Every bill creates winners and losers. Here's who stands to gain and who bears the cost.

Who Benefits

  • State Medicaid agencies — gain statutory clarity and tools to negotiate outcome‑based contracts, plus HHS guidance on using VBPs for inpatient drugs and options for multi‑State coordination that can improve access to therapies for small patient populations.
  • Patients with rare or high‑cost conditions — could see expanded Medicaid access to transformative therapies if VBPs align payment with outcomes and make manufacturers more willing to provide contracts that reduce upfront cost barriers.
  • Manufacturers willing to use outcome‑based models — receive clearer reporting rules, an AKS exception for State payments tied to outcomes, and predictable AMP/ASP treatment that reduces legal uncertainty around outcome‑contingent remuneration.
  • Hospitals and inpatient providers — get federal guidance about how inpatient drugs may be included in VBPs and how cross‑State billing and transfers can be managed, which may reduce administrative friction for patient access.

Who Bears the Cost

  • Drug manufacturers — face added reporting complexity (multiple best‑price points, AMP/ASP coordination), potential changes in rebate liabilities due to AMP/ASP mechanics, and compliance costs to adapt contracts and reporting systems.
  • State Medicaid programs — must build negotiating, accounting, and audit capacity to run VBPs and to perform or receive cross‑State fund transfers for inpatient drugs; smaller States may need technical assistance to participate effectively.
  • Federal agencies (CMS and the HHS OIG) — must complete multiple rulemakings and issue guidance within 180 days, creating a resource and timeline burden and requiring rapid policy design decisions that affect complex payment systems.
  • 340B covered entities and safety‑net providers — could see indirect impacts if VBP price reporting changes affect Medicaid rebate calculations or AMP/best‑price dynamics that feed into 340B ceiling price computations.

Key Issues

The Core Tension

The central dilemma is whether to prioritize legal and operational clarity that expands value‑based contracts (thereby potentially improving access and aligning payment with outcomes) or to prioritize the integrity and simplicity of existing rebate‑based price‑reporting systems (which protect program revenues and broad price concessions). The MVP Act leans toward enabling VBPs, but in doing so it creates trade‑offs between incentivizing innovation in contracting and preserving the rebate and discount mechanisms that keep net prices low for Medicaid and downstream programs.
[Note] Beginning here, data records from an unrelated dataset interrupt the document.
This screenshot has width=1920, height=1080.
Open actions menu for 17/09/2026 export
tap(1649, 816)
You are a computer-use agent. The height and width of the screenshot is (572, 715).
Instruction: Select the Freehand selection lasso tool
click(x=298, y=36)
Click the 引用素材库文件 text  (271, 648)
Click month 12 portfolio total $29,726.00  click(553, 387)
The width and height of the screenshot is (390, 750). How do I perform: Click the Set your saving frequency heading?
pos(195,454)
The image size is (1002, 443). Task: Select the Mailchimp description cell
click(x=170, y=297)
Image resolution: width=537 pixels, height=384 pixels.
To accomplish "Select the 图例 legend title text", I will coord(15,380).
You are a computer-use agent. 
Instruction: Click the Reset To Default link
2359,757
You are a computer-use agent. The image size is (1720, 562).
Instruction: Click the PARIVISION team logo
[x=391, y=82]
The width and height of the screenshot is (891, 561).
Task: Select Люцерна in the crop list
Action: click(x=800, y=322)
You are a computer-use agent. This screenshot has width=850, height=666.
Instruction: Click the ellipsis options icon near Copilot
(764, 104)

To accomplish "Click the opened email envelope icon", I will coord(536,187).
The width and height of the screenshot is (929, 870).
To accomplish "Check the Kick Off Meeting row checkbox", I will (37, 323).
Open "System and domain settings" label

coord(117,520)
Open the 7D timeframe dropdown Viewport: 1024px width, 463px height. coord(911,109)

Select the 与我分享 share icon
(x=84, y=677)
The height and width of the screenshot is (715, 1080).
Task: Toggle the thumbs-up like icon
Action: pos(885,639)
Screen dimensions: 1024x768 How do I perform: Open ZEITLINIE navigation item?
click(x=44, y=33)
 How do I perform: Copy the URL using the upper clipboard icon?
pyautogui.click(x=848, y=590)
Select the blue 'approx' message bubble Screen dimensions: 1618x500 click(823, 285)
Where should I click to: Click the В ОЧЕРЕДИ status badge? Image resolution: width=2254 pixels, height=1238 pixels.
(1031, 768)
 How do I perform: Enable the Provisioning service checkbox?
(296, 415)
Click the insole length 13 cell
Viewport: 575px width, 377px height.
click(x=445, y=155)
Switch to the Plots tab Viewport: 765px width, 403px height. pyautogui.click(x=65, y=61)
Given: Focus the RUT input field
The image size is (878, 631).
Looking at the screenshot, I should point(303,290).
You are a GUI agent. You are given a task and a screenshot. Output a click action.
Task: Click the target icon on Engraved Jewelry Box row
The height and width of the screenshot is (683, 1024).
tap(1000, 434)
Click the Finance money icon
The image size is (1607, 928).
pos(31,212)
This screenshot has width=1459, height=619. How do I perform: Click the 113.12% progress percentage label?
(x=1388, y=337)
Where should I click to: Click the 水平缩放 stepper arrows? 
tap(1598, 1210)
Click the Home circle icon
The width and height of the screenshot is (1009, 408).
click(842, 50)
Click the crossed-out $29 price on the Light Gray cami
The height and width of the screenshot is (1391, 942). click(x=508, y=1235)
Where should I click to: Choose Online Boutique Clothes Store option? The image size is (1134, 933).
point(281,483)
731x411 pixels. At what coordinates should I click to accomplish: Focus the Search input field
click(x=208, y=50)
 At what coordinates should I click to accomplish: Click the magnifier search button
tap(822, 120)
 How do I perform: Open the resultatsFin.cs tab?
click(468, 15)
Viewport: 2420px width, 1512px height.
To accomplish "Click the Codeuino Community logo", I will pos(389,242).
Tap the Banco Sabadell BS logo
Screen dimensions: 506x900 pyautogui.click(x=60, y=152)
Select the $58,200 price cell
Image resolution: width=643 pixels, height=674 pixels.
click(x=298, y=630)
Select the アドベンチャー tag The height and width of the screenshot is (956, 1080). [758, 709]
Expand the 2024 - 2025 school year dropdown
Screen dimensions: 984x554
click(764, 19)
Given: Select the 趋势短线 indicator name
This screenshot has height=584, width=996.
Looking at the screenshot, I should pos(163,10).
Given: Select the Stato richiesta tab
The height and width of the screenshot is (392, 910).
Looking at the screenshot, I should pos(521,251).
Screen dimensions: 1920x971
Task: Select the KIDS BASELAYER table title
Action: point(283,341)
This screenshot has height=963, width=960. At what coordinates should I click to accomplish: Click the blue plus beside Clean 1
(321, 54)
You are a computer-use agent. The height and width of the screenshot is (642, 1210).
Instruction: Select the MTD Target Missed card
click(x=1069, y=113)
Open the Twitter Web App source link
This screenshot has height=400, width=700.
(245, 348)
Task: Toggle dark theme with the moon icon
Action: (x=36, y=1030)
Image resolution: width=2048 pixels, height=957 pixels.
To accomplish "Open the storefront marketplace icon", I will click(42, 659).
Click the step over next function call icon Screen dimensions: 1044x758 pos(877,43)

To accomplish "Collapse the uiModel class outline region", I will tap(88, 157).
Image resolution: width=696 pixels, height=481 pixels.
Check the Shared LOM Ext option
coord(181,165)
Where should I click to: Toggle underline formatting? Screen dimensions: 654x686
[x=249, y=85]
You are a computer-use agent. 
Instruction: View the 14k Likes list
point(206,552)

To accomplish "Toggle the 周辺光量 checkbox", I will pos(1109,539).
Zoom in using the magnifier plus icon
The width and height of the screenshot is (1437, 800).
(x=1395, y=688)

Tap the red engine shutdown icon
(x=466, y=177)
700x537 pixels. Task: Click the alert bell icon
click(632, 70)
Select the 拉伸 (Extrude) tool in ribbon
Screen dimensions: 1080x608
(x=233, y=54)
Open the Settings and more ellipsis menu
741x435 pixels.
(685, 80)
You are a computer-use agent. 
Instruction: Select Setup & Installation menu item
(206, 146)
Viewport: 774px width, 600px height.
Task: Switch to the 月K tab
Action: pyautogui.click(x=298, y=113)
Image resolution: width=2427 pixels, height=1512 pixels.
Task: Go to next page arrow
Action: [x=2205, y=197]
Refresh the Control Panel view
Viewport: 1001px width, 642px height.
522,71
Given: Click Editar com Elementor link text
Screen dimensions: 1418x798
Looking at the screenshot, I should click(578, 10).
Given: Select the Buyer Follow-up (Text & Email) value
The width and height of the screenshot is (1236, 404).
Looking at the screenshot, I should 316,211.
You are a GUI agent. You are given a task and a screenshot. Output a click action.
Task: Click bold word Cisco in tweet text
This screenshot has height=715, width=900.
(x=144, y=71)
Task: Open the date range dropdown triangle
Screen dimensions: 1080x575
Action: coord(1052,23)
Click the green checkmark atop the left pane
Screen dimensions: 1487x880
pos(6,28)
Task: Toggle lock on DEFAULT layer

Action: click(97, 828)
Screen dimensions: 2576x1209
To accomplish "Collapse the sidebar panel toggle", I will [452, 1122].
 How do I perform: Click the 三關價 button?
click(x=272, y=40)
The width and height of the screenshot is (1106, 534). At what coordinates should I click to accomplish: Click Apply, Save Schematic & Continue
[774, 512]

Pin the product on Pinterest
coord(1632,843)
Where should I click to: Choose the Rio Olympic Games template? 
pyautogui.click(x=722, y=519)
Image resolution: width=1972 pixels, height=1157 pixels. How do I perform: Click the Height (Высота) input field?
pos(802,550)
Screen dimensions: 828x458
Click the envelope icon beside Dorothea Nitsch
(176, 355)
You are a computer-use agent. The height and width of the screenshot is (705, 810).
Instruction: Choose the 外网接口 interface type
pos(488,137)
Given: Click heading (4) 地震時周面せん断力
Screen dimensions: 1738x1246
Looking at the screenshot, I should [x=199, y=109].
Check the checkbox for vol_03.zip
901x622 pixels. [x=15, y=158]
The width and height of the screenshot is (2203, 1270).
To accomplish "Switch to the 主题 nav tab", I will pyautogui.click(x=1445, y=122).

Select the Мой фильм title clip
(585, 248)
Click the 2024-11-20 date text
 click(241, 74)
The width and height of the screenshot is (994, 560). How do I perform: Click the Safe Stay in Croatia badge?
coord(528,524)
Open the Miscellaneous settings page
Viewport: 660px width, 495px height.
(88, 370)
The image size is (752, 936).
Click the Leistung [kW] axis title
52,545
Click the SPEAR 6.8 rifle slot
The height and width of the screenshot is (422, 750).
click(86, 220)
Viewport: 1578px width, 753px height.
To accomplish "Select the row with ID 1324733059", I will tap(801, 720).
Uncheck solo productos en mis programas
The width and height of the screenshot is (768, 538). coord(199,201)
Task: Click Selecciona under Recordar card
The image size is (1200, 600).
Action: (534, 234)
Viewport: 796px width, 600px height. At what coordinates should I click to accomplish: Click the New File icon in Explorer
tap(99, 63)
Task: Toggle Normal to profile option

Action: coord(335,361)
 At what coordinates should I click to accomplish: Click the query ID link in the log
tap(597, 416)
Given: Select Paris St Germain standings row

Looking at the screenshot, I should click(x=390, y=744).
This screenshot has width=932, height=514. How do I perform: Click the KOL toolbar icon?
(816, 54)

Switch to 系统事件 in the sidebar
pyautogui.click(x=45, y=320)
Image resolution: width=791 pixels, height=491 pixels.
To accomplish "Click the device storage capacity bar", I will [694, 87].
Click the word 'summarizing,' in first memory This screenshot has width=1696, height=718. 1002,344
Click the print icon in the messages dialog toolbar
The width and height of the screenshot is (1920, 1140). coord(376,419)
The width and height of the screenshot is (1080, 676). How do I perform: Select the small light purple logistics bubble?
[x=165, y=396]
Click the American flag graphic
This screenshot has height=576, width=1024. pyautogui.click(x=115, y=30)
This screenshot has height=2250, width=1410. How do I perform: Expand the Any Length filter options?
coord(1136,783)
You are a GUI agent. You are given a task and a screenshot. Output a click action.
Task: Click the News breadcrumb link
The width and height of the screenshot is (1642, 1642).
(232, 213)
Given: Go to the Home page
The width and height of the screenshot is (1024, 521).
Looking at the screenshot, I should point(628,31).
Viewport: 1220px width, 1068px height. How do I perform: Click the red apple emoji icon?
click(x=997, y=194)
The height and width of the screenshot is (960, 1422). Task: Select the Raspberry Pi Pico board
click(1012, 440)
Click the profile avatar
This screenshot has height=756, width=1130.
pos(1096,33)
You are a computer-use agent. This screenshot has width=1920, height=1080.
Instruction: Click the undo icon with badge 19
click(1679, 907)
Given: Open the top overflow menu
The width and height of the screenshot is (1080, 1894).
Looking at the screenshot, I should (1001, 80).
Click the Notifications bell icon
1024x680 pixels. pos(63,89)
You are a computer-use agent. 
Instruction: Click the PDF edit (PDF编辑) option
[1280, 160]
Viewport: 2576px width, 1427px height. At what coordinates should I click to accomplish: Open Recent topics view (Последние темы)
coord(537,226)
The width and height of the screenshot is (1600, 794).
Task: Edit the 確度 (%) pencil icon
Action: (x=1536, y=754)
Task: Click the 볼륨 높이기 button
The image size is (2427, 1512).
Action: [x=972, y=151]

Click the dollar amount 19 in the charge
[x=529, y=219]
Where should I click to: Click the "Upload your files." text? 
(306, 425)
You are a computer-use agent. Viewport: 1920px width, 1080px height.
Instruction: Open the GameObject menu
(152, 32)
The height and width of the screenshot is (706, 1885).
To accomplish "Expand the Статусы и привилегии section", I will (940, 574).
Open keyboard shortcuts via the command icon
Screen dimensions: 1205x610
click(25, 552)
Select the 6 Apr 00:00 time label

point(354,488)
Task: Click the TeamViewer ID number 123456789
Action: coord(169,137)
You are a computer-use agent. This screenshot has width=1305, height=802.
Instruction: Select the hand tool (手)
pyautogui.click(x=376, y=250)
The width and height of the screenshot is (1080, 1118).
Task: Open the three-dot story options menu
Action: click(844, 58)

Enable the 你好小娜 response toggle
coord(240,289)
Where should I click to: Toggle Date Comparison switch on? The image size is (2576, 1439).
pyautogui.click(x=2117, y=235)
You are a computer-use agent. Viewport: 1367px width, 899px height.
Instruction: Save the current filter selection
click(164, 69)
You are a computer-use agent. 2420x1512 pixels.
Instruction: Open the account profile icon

The bill attempts to thread a narrow policy needle: it incentivizes value‑based contracts by exempting certain outcome‑contingent remuneration from AMP and ASP calculations and by creating an AKS exception for State payments tied to outcomes. But those same mechanics create several operational and integrity questions.

Excluding outcome‑based withholds and refunds from AMP and ASP reduces the apparent transactional price that feeds rebate formulas, which could lower rebates owed under current law or shift when and how rebates are collected. The statute partially addresses timing by treating installment payments as if paid in full in the first installment for AMP, but that mechanical fix may produce perverse incentives about contract timing and structuring.

Another unresolved issue is measurement and data flow. VBPs depend on reliable outcome measurement and patient‑level data exchange across providers, manufacturers, and State systems.

The bill requires HHS guidance on multi‑State arrangements and allows fund transfers, but it does not lay out standardized data‑sharing protocols, audit rights, or specific metrics for common therapeutic areas. That gap risks disputes over outcome attribution, reconciliation lags, and increased administrative costs.

Finally, the linkage across programs — Medicaid best‑price elections affecting Medicare ASP treatment and touching 340B ceilings — creates cross‑program spillovers that may disadvantage entities not directly part of VBP negotiations and will require careful rulemaking to avoid unintended budgetary shifts.